# WHAT IS EXPECTED:
Below are entries; tally how many lines hold the string "status" and answer with only that figure.

Excerpts from a dataset
--- START ---
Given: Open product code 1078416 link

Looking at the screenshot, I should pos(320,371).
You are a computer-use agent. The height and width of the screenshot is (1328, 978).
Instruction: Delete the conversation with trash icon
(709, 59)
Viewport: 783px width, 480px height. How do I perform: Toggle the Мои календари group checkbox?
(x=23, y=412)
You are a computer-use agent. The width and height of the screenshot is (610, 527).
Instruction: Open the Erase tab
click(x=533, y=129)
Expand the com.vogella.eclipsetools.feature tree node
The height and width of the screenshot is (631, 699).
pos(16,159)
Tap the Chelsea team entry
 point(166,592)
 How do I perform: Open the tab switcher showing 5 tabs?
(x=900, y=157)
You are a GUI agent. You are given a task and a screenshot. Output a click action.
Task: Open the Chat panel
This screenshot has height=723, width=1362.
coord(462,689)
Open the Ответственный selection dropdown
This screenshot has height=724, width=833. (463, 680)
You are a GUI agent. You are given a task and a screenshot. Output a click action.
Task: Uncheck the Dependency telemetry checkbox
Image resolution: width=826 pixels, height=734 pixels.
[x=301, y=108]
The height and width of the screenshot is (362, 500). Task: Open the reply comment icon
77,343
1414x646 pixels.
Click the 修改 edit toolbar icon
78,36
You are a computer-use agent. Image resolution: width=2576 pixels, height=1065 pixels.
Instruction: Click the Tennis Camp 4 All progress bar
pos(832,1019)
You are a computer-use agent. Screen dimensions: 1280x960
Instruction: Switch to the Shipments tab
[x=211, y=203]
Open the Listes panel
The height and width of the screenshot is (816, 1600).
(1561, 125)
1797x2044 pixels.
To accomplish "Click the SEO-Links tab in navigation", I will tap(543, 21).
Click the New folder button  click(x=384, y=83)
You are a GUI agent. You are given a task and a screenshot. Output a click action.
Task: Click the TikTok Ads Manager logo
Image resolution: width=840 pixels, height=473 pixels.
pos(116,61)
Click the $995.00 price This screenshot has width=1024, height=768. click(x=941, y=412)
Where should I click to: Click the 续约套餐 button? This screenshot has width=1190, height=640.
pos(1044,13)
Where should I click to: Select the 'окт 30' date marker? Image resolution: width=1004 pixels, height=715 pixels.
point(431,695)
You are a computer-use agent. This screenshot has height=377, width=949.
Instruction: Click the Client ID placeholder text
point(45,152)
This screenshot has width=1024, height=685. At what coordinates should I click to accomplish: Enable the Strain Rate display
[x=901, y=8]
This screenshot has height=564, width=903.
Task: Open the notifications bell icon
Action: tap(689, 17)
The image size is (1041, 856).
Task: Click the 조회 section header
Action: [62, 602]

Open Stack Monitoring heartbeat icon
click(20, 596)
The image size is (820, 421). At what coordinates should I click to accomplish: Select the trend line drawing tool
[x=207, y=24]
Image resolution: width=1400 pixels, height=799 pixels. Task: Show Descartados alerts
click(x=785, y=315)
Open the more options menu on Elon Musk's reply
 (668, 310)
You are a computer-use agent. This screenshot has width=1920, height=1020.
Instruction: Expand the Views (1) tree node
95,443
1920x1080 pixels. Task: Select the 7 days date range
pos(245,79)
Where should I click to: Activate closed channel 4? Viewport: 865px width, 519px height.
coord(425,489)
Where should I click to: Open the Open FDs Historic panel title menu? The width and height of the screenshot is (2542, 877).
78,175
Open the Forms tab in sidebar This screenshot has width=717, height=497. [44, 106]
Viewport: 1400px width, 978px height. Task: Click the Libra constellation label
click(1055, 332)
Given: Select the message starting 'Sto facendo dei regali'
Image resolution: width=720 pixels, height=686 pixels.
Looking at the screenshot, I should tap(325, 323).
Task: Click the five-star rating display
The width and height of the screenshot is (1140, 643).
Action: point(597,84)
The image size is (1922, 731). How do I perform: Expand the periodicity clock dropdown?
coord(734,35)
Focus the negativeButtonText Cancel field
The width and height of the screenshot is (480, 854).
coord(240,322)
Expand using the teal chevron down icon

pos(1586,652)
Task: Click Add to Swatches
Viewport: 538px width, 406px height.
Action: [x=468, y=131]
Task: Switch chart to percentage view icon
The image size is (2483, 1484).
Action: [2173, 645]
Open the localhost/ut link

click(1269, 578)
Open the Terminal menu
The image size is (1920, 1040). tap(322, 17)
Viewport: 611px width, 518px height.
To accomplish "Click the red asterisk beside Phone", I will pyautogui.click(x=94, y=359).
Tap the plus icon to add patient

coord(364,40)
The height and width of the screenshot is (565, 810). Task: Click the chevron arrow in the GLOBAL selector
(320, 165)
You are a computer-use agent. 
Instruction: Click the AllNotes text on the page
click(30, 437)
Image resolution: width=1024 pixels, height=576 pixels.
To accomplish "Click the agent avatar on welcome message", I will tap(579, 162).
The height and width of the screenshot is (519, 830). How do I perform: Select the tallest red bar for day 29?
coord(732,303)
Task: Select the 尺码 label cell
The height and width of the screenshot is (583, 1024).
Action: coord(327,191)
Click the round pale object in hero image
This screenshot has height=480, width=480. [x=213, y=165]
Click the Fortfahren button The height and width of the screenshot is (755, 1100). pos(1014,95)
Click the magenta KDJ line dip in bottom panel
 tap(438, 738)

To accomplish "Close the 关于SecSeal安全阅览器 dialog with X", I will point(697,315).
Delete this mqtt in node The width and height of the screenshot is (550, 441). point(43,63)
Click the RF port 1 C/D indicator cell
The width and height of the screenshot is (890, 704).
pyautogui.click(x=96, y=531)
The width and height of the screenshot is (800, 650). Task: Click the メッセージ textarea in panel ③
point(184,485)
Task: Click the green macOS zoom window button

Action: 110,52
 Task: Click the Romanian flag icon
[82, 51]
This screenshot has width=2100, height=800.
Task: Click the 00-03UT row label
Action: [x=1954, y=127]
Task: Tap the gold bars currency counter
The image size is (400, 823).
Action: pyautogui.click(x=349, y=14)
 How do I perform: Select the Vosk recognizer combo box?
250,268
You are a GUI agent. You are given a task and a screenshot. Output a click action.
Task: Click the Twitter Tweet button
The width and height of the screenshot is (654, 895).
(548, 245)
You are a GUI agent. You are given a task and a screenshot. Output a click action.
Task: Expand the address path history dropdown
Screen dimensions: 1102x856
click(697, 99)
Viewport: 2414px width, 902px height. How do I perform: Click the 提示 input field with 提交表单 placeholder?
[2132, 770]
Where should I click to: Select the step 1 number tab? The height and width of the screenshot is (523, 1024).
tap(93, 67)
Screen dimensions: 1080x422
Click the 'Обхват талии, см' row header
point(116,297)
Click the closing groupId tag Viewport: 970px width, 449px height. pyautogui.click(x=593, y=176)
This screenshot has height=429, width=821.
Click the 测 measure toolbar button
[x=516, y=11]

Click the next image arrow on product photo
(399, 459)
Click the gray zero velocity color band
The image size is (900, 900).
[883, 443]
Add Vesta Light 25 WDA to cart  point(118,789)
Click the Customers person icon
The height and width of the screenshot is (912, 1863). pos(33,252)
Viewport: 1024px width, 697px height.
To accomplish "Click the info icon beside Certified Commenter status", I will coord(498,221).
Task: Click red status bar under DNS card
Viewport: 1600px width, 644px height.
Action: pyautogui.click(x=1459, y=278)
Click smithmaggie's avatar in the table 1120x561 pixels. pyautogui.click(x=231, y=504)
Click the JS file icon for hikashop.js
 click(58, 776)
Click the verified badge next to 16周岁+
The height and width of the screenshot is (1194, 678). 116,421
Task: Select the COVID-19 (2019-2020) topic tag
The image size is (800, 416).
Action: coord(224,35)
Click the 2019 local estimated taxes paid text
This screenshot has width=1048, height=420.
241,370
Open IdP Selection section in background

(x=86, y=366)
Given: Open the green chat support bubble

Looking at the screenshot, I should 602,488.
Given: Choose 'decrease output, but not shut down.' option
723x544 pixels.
--- END ---
# ANSWER TO THIS EXERCISE:
2